MLVAR1model.txt<-textConnection(MLVAR1model)
Next, we will specify intitial values and prepare the data so it can entered into JAGS.
f=mldata[,2:3] ##the observed data for our model
dat=list("np"=np,"f"=f,"tt"=tt,"W"=W)###list with all the data for JAGS; number of individuals, the observations, the number of time points, and our matrix that we prepared for the Wishart prior.
###specify some starting values, for example: ####
stbpre1 = matrix(c(.01, 0, 0, 0, 0, 0, ###starting values for the covariance matrix of the random effects
0,.01,0, 0,0,0,
0,0, .01, 0 ,0,0,
0, 0, 0,0.01, 0, 0,
0, 0, 0, 0, .01, 0,
0, 0, 0, 0, 0, .01),6,6,byrow=TRUE)
stbpre2 = matrix(c(.015, 0, 0, 0, 0, 0,
0,.015,0, 0,0,0,
0,0, .015, 0 ,0,0,
0, 0, 0,0.015, 0, 0,
0, 0, 0, 0, .015, 0,
0, 0, 0, 0, 0, .015),6,6,byrow=TRUE)
stbpre3 = matrix(c(.005, 0, 0, 0, 0, 0,
0,.005,0, 0,0,0,
0,0, .005, 0 ,0,0,
0, 0, 0,0.005, 0, 0,
0, 0, 0, 0, .005, 0,
0, 0, 0, 0, 0, .005),6,6,byrow=TRUE)
phistart = matrix(0,np,nr) ##inition values for the individual-specific coefficients
phistart2 = phistart + .1
phistart3 = phistart + .2
inits1 <- list( bmu=c(0,0,0,0,1,1), b=phistart, bpre=stbpre1) ###for chain1
inits2 <- list( bmu=c(0.1,0.1,0.1,0.1,2,2), b=phistart2, bpre=stbpre2) ###for chain 2
inits3 <- list( bmu=c(0.2,0.2,0.2,0.2,1.5,1.5), b=phistart3, bpre=stbpre3) ###for chain 3
ins <- list(inits1,inits2) ###inits that are provided to winbugs.

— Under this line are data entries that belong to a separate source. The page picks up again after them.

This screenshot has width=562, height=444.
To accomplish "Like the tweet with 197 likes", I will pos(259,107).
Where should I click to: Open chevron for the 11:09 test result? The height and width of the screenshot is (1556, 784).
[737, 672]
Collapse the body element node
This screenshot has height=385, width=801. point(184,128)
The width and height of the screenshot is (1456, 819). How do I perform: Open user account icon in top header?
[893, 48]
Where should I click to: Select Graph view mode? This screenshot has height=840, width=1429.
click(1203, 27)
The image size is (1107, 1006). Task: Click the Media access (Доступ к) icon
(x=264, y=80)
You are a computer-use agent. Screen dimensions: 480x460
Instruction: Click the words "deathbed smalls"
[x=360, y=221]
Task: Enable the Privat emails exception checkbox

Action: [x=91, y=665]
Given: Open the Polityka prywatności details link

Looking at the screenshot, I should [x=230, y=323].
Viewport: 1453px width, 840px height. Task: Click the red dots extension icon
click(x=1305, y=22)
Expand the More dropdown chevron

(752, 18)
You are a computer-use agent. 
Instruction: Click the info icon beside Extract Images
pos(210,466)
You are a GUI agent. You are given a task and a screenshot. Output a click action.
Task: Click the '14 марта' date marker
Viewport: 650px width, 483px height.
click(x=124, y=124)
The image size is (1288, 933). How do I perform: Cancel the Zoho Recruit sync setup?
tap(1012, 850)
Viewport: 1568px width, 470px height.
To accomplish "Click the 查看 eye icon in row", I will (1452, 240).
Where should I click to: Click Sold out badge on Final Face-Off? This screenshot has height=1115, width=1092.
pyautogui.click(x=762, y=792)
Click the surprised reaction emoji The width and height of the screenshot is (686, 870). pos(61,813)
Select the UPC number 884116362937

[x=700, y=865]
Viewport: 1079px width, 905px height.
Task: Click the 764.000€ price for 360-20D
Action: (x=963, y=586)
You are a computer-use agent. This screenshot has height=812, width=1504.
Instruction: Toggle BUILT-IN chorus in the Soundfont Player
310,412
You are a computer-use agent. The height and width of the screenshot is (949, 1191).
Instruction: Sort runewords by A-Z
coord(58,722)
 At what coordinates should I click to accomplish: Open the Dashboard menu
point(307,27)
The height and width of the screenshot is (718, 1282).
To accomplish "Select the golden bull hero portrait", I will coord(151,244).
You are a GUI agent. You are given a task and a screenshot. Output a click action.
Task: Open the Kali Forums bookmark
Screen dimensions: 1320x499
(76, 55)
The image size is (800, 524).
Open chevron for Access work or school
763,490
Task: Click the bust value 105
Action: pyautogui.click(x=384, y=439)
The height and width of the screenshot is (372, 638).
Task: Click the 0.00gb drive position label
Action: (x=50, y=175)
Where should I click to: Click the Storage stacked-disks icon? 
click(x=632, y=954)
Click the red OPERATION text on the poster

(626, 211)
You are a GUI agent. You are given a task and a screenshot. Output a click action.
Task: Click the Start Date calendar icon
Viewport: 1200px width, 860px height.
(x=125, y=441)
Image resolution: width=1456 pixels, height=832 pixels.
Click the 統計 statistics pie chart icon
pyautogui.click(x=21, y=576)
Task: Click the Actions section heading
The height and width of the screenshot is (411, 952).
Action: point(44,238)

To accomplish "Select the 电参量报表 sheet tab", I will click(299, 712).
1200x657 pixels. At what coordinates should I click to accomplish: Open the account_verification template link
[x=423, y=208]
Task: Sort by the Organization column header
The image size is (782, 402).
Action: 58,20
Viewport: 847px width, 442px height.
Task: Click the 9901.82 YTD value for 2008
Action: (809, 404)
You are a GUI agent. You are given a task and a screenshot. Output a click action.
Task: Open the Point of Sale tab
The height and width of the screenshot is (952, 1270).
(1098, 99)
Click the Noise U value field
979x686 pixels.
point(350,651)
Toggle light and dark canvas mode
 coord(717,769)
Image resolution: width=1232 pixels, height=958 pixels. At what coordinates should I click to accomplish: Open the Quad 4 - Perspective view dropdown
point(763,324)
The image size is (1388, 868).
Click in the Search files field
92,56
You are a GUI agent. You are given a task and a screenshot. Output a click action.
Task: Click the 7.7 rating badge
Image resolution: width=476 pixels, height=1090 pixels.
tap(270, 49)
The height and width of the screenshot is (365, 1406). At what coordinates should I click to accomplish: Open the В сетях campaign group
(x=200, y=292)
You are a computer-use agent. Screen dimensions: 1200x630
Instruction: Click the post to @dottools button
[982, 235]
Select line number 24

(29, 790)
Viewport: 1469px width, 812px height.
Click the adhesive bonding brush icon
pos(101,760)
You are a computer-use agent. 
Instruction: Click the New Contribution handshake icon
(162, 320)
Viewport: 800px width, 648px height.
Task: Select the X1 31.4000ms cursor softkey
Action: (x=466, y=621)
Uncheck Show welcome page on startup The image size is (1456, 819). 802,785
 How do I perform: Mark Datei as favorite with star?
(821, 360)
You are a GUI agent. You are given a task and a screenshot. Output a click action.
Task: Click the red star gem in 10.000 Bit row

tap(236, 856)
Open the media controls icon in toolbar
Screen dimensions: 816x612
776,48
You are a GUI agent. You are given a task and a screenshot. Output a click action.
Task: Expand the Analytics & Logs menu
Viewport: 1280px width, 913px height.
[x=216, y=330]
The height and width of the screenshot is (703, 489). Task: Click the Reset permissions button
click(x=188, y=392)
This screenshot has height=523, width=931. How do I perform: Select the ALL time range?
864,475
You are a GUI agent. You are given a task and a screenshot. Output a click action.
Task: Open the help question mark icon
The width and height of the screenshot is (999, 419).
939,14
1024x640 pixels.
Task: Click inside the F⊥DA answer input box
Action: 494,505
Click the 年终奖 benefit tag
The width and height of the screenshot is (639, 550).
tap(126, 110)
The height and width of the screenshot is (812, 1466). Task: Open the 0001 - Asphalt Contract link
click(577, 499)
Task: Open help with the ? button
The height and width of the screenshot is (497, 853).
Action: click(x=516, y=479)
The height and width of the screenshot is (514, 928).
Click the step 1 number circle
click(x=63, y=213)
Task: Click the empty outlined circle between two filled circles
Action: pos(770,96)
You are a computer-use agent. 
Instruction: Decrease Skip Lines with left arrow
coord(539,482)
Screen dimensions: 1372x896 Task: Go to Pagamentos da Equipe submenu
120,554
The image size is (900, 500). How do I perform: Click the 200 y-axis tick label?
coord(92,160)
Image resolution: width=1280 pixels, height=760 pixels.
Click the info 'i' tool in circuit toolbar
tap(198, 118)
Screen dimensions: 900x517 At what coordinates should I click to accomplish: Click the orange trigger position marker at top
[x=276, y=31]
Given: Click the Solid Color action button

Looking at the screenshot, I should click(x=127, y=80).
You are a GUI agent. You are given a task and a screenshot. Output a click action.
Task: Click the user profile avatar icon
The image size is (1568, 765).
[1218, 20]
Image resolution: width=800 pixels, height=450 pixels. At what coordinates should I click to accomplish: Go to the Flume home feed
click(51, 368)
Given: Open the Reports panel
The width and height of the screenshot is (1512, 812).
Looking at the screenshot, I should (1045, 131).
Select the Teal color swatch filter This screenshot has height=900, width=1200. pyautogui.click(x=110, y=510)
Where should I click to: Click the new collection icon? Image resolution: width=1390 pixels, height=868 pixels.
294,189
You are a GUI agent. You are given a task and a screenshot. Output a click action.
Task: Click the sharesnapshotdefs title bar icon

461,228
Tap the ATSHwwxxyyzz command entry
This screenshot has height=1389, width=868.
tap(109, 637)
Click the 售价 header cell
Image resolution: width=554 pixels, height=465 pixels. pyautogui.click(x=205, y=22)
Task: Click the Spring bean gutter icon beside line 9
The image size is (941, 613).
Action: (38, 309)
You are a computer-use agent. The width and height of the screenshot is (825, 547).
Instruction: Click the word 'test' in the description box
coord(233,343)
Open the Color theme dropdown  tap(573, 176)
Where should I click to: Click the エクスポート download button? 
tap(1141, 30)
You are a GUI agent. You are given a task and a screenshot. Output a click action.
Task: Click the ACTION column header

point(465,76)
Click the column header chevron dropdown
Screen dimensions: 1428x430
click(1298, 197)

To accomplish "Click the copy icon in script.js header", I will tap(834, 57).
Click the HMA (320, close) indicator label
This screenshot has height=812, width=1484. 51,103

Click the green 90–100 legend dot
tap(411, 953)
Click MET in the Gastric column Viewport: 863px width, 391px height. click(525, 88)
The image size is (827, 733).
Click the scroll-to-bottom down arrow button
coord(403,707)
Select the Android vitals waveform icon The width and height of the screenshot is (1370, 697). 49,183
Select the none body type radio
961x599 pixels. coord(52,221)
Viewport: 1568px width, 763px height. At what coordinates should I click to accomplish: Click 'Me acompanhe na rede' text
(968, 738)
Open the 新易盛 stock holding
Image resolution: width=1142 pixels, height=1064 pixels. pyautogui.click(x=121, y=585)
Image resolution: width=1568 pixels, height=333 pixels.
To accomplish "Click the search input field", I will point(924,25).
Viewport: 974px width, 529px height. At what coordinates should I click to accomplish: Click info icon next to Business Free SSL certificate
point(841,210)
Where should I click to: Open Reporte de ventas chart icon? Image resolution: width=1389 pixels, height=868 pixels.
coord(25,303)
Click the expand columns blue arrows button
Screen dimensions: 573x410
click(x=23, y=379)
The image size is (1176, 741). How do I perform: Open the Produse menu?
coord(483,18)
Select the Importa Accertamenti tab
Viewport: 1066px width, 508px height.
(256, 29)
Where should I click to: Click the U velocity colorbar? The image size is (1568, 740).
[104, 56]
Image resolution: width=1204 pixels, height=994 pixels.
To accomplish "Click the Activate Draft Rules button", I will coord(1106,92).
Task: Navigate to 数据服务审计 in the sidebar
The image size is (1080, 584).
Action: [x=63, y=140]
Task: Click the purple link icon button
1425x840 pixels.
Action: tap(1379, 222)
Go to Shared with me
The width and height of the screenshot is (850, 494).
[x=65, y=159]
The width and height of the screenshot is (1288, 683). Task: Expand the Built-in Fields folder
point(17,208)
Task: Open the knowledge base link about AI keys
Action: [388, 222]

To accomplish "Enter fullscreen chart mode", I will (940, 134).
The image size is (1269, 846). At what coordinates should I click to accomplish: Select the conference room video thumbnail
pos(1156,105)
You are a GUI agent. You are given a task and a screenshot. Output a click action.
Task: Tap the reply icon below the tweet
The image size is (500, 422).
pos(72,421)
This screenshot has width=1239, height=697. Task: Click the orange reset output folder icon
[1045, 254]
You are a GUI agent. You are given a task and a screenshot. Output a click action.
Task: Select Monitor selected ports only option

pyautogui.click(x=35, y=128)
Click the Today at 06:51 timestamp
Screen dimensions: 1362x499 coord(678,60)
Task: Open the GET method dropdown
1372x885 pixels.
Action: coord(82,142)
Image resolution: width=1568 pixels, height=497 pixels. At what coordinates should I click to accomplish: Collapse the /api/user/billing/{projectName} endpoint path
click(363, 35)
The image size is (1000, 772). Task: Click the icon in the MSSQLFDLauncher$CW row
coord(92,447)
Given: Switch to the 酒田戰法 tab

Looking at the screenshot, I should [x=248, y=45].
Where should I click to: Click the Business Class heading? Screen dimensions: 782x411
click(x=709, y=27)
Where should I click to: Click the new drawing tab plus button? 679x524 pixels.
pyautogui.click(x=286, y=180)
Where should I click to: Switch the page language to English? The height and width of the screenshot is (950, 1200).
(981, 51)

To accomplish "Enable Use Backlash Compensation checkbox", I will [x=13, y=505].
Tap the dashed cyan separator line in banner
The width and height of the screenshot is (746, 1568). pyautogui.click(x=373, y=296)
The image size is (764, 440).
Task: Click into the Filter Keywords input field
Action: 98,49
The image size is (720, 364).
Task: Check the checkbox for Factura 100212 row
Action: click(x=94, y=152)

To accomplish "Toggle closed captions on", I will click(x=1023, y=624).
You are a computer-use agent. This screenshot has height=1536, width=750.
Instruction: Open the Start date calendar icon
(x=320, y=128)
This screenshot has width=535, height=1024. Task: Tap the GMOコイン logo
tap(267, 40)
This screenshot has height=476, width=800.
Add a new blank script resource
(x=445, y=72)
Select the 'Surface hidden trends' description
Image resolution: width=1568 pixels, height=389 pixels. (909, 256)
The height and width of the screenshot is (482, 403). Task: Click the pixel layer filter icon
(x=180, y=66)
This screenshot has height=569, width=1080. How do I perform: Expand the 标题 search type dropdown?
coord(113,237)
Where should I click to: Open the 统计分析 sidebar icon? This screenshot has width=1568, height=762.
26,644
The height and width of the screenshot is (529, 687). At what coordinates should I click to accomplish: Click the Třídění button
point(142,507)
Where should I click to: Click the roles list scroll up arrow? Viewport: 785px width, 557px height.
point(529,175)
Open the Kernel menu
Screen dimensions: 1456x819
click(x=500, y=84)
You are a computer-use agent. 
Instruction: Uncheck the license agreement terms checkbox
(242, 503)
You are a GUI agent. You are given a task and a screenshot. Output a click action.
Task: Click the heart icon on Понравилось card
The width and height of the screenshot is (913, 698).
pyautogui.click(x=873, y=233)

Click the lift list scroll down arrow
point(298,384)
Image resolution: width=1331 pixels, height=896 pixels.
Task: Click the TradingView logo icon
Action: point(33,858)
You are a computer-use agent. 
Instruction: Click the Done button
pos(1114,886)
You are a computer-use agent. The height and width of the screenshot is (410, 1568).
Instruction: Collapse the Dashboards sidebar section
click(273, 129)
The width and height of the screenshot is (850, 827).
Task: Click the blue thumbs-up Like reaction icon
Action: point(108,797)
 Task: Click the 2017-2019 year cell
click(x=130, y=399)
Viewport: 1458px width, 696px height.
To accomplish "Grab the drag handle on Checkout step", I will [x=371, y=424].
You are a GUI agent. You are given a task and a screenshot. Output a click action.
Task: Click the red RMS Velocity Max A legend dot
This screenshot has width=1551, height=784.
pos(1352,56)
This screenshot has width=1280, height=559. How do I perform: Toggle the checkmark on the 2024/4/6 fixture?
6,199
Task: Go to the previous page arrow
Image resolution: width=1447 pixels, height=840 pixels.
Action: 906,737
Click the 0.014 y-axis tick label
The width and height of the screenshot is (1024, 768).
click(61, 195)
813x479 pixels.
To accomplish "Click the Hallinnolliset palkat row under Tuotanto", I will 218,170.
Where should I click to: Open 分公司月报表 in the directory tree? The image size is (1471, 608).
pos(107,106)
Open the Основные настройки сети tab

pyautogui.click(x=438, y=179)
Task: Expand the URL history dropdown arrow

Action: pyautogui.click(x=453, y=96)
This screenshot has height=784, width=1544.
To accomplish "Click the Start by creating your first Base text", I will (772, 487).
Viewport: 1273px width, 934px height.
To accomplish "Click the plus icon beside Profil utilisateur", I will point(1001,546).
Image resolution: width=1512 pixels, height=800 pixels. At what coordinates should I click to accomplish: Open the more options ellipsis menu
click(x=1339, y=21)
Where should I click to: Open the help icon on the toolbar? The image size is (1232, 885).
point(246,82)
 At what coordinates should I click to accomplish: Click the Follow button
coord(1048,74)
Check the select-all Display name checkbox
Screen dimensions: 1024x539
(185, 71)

Currently specified for two chains; list all three inits if running 3 chains
Now we will fit the model to the data using JAGS. We specify we will estimate our model based on the data and initial values we prepared in the previous step, and will fit 2 chains. We will use a burnin of 10000 samples/iterations, and the same number of samples we will use for the results (typically we would run more iterations, but we have limited time during the practical). We save samples for the parameters bmu, bcov, Qvar, Qcor, and b. Take a look at the model code to figure out which parameter is which.
jags <- jags.model('MLVAR1model.txt',
data = dat,
inits=ins,
n.chains = 2) ###compile and initialize jags AR model
update(jags, 10000) ####burnin
samps=coda.samples(jags,
c('bmu','bcov', 'Qvar','Qcor', 'b'),
10000) ### take samples next to burnin
Now that we have fitted the model, lets evaluate the convergence of the model using trace plots (should look like well mixing, fat hairy caterpillars), density plots (should look smooth, and usually normal), and the gelman-rubin statistic (potential scale reduction factor) can be run for specific parameters too (should be very very close to 1).
plot(samps,trace=FALSE) ##plot densities
#gelman.plot(samps) ###plot gelman rubin stats
#gelman.diag(samps) ###table gelman rubin stats
plot(samps,density=FALSE) ##traceplots
Now lets take a look at the estimated effects. In the summary results you find the mean estimate for each parameter and the posterior standard deviation, and the quantiles for the posterior distribution. The first and last quantile in the results can be used to form the lower and upper bound of a 95% credible interval for each parameter.
What does the model look like for the average person? Is there a lot of variance in the model parameters across persons? What does the model look like for individual 5? And what about individual 25? Draw a path model for the average person, and both individuals.
summary(samps) ##results parameters estimates
summary(samps)$quantiles["bmu[1]",] ##you can request the quantiles for specific parameters like this. Here we request the quantiles for parameter bmu[1] in the model.
This is the end of the multilevel practical. I hope you’ve been able to get an impression of multilevel modeling of intensive longitudinal data, and the individual differences in dynamic processes.